[Stored records]
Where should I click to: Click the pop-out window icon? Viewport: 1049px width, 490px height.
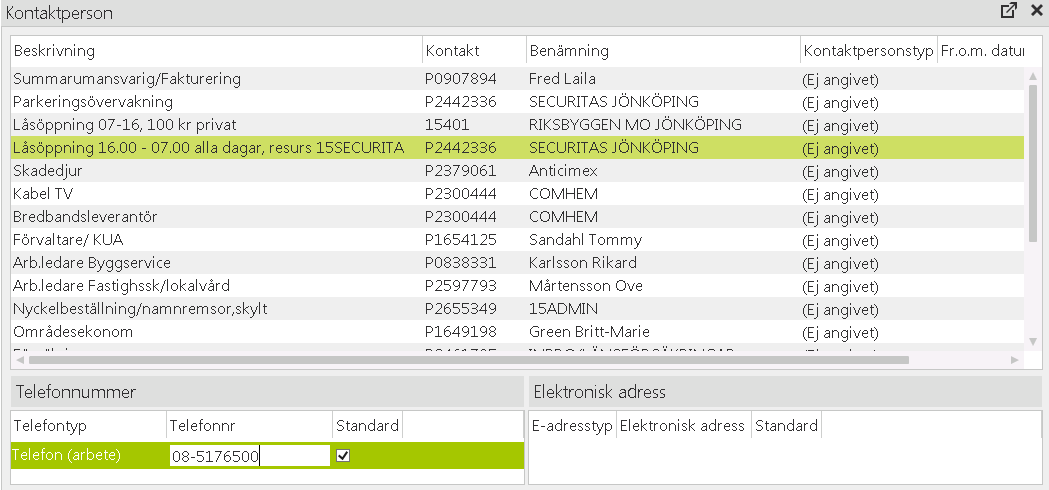[1009, 11]
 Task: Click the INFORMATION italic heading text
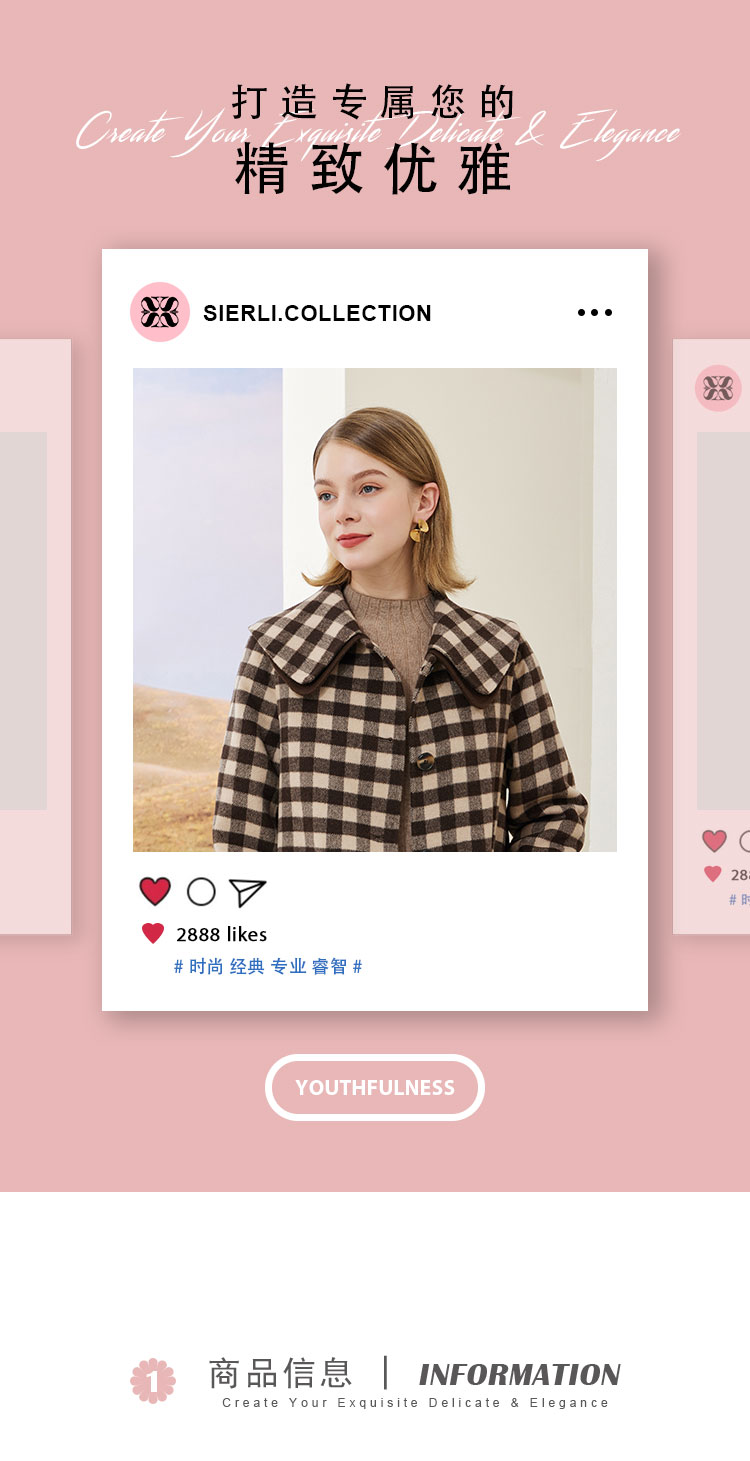pyautogui.click(x=519, y=1375)
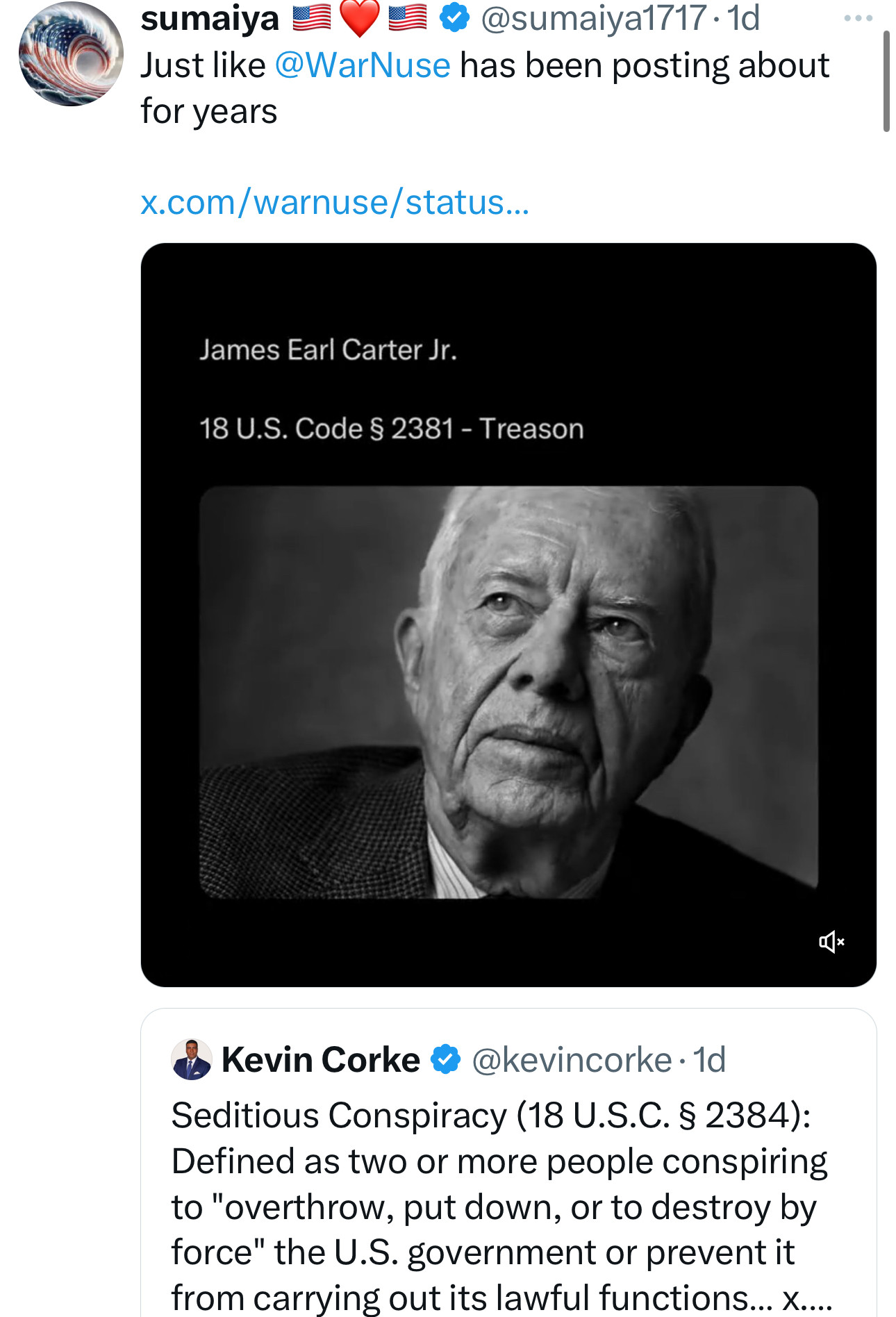Open the black-and-white portrait video thumbnail
The width and height of the screenshot is (896, 1317).
pos(508,691)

[Your objective] Repeat the records in full, precisely, and keep the pictures out.

[Output of the task]
Where should I click to: Click the pop-out window icon? Viewport: 1049px width, 490px height.
[1009, 11]
 Task: Click the INFORMATION italic heading text
pyautogui.click(x=519, y=1375)
Open the black-and-white portrait video thumbnail
The width and height of the screenshot is (896, 1317).
pos(508,691)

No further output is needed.